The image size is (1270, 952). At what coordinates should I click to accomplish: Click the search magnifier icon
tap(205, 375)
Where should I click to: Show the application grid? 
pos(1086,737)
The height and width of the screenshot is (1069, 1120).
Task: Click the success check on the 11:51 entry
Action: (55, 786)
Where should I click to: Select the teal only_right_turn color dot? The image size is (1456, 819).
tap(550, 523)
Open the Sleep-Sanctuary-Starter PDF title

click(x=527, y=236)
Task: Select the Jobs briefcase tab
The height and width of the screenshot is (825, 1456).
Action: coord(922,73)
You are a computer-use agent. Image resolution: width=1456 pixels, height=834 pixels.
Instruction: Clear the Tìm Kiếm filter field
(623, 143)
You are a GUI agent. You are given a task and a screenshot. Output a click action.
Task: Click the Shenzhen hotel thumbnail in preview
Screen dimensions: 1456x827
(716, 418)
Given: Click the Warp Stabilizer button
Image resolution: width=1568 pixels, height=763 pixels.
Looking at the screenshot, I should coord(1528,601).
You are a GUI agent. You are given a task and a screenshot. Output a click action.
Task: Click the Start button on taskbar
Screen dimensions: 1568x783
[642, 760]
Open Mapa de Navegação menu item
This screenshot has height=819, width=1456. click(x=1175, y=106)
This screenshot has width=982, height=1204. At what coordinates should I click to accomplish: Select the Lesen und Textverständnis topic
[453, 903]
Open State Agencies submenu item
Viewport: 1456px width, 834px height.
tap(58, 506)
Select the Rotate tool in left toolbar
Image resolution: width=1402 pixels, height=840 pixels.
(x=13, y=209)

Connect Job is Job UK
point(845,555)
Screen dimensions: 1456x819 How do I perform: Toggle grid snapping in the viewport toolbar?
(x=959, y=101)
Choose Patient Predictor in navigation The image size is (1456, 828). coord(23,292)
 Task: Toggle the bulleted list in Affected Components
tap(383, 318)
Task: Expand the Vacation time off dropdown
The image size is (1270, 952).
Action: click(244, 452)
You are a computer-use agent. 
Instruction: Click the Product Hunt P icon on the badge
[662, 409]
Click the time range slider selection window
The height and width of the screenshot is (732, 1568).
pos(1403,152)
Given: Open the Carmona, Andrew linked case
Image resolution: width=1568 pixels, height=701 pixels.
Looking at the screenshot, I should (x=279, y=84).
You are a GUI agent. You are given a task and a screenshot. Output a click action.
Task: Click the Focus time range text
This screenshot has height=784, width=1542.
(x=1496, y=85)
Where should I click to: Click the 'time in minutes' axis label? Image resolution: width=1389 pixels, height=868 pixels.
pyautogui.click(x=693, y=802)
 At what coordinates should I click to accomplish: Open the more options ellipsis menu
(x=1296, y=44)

YOUR GOAL
Take the entries and print them exactly. Keep every line.

OUTPUT BELOW
The image size is (1270, 952). At what coordinates should I click to accomplish: Click the search magnifier icon
tap(205, 375)
Where should I click to: Show the application grid? 
pos(1086,737)
The height and width of the screenshot is (1069, 1120).
Task: Click the success check on the 11:51 entry
Action: (55, 786)
Where should I click to: Select the teal only_right_turn color dot? The image size is (1456, 819).
tap(550, 523)
Open the Sleep-Sanctuary-Starter PDF title

click(x=527, y=236)
Task: Select the Jobs briefcase tab
The height and width of the screenshot is (825, 1456).
Action: coord(922,73)
You are a computer-use agent. Image resolution: width=1456 pixels, height=834 pixels.
Instruction: Clear the Tìm Kiếm filter field
(623, 143)
You are a GUI agent. You are given a task and a screenshot. Output a click action.
Task: Click the Shenzhen hotel thumbnail in preview
Screen dimensions: 1456x827
(716, 418)
Given: Click the Warp Stabilizer button
Image resolution: width=1568 pixels, height=763 pixels.
Looking at the screenshot, I should coord(1528,601).
You are a GUI agent. You are given a task and a screenshot. Output a click action.
Task: Click the Start button on taskbar
Screen dimensions: 1568x783
[642, 760]
Open Mapa de Navegação menu item
This screenshot has height=819, width=1456. click(x=1175, y=106)
This screenshot has width=982, height=1204. At what coordinates should I click to accomplish: Select the Lesen und Textverständnis topic
[453, 903]
Open State Agencies submenu item
Viewport: 1456px width, 834px height.
tap(58, 506)
Select the Rotate tool in left toolbar
Image resolution: width=1402 pixels, height=840 pixels.
(x=13, y=209)

Connect Job is Job UK
point(845,555)
Screen dimensions: 1456x819 How do I perform: Toggle grid snapping in the viewport toolbar?
(x=959, y=101)
Choose Patient Predictor in navigation The image size is (1456, 828). coord(23,292)
 Task: Toggle the bulleted list in Affected Components
tap(383, 318)
Task: Expand the Vacation time off dropdown
The image size is (1270, 952).
Action: click(244, 452)
You are a computer-use agent. 
Instruction: Click the Product Hunt P icon on the badge
[662, 409]
Click the time range slider selection window
The height and width of the screenshot is (732, 1568).
pos(1403,152)
Given: Open the Carmona, Andrew linked case
Image resolution: width=1568 pixels, height=701 pixels.
Looking at the screenshot, I should (x=279, y=84).
You are a GUI agent. You are given a task and a screenshot. Output a click action.
Task: Click the Focus time range text
This screenshot has height=784, width=1542.
(x=1496, y=85)
Where should I click to: Click the 'time in minutes' axis label? Image resolution: width=1389 pixels, height=868 pixels.
pyautogui.click(x=693, y=802)
 At what coordinates should I click to accomplish: Open the more options ellipsis menu
(x=1296, y=44)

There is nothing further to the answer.